Тихо ступаю в зрительный зал. В темноте дверной проем холла кажется световым обелиском, мощности которого хватит ровно на то, чтобы слегка посеребрить арку просцениума. Экран мобильного — не ярче свечи — придает помещению сакральную атмосферу, более приличествующую мавзолею. Двигаясь по одинокому следу, ведущему к сцене, я останавливаюсь возле знаменитой арки, вдохновившей Криспина на рассказ «Одноактная пьеса», за который он получил премию Паланки [194] . Отталкиваясь от работ Алена Роб-Грийе [195] , он описывает совершённое на этой сцене убийство и бесконечное количество сценариев, по которым могли развернуться события. Рамкой истории служит описание декораций, часть которого я помню наизусть: «Тысяча и одна сцена от тысяча одного резчика по дереву, каждого из которых попросили, погрузившись в воспоминания, выудить оттуда историю своей молодости. В результате получился высокий фриз, на котором можно разглядеть сонм недоступных девиц, все виды произрастающих на островах фруктов, национальные флаги, жеребца, запряженного в богато украшенную двуколку, эпическую битву, в которой Лапу-Лапу поверг Магеллана, две скрижали с десятью заповедями, местную флору и фауну, воздетые к небу кулаки, церкви, Интрамурос [196] , пухлых младенцев обоих полов, Андреса Бонифасио [197] во главе революционных масс, молочного поросенка на вертеле с яблоком в пасти, Иисуса на кресте, женщину, высаживающую рис на зеркальной поверхности плантации, полумесяц со звездой посредине, гигантскую ложку и вилку и столько еще так далее и тому подобного».
194
* Премия Паланки —самая престижная литературная премия на Филиппинах («манильский Пулицер»), учреждена в 1950 г. Названа по имени китайского бизнесмена Карлоса Паланки (1869–1950), переехавшего на Филиппины в 1884 г.
195
* Ален Роб-Грийе(1922–2008) — французский писатель и кинорежиссер, основной идеолог «нового романа». Написал сценарий к фильму Алена Рене «Прошлым летом в Мариенбаде» (1961).
196
* Интрамурос— старейший район Манилы, построенный испанцами в XVI в.
197
*Андрес Бонифасио (1863–1897) — деятель филиппинской антиколониальной революции.
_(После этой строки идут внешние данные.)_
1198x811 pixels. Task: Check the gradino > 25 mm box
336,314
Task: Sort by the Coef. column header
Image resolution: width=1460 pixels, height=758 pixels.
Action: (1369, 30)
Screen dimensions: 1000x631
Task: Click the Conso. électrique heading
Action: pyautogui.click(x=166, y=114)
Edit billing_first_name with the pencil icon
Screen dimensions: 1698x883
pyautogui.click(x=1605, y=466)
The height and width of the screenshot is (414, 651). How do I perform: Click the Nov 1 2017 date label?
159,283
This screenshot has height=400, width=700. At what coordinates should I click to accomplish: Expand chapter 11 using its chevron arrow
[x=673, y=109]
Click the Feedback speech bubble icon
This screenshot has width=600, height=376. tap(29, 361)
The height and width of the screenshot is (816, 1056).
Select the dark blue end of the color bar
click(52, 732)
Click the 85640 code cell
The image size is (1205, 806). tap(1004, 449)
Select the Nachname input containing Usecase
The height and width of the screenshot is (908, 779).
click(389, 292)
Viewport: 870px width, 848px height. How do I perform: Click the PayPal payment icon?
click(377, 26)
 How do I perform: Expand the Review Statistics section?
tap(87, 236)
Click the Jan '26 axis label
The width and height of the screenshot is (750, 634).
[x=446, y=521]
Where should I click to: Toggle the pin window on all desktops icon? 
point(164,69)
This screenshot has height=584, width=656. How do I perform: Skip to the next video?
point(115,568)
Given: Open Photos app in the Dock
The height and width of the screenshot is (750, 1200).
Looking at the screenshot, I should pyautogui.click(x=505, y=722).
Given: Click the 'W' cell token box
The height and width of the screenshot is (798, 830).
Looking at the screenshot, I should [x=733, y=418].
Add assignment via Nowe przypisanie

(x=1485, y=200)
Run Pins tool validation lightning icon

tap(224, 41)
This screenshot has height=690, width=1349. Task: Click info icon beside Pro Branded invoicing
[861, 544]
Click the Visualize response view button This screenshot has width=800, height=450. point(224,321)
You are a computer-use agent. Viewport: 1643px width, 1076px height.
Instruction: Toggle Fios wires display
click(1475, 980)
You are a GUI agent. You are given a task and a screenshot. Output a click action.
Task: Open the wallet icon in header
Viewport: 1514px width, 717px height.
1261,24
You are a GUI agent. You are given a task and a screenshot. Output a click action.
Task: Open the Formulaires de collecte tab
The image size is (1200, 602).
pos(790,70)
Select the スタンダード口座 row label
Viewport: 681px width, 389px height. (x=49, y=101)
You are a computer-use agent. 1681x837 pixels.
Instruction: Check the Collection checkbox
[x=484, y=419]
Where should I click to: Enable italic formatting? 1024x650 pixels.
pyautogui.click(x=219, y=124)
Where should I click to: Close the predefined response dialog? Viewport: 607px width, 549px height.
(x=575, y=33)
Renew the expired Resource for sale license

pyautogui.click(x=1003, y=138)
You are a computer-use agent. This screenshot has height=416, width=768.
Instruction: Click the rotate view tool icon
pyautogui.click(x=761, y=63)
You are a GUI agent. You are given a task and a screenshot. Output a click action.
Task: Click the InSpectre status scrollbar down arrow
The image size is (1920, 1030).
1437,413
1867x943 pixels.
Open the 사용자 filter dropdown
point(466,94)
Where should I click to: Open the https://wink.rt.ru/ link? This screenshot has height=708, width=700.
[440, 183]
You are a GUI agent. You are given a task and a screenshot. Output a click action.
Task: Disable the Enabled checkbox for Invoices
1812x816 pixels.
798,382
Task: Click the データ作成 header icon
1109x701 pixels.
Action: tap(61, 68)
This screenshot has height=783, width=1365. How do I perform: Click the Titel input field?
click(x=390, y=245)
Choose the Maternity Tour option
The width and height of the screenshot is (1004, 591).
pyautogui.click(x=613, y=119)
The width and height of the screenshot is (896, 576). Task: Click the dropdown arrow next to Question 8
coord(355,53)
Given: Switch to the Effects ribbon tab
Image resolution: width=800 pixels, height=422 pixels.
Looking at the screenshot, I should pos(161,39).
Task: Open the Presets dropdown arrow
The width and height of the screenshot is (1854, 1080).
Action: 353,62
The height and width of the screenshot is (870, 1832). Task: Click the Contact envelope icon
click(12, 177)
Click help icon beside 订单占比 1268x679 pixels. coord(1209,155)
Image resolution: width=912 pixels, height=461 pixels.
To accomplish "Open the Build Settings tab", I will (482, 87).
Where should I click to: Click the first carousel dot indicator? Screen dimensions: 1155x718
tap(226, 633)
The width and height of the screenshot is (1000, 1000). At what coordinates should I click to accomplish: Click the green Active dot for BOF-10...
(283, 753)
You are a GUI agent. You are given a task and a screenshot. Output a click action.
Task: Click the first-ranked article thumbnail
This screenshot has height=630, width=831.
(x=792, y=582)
Литература, однако, часто вызывает разочарование при столкновении с реальностью. Резная арка демонстрирует нам четырех муз — Поэзии, Музыки, Трагедии и Комедии — и ничего более. Таковы факты. Здесь же недолго шла написанная Криспином диско-опера «Кругосветка». Я видел фотографии с премьеры — сцена стилизована под палубу Магелланова фрегата «Виктория»; с такелажа свисают поющие конкистадоры в полиэфирных лосинах, а в небе, за бизань-мачтой, светится диско-шар, изображающий луну.
Я забираюсь на сцену и жду Авельянеду. Дверной проем тускнеет. Слышится шуршание. Я выкрикиваю: доктор Авельянеда! Мой голос отражается эхом голосов. Кто-то смотрит из укрытия? Я снова зову его по имени.
Что это было?
На меня глядят четверо. Трагедия и Комедия беспристрастны, Поэзия и Музыка равнодушны и погружены в свои мысли.
Авельянеда, похоже, не придет.
Ничто — ни годы, ни даже смерть Сальвадора — не способно утолить его ненависть. Я и так прождал дольше, чем следовало. Он обещал показать, что сделал Криспин. Уже совсем стемнело, и я ухожу своей дорогой.
8
Есть только три правды. До одной можно докопаться. Вторую не узнать никогда. Третья касается только писателя, и, по сути, ни первое, ни второе.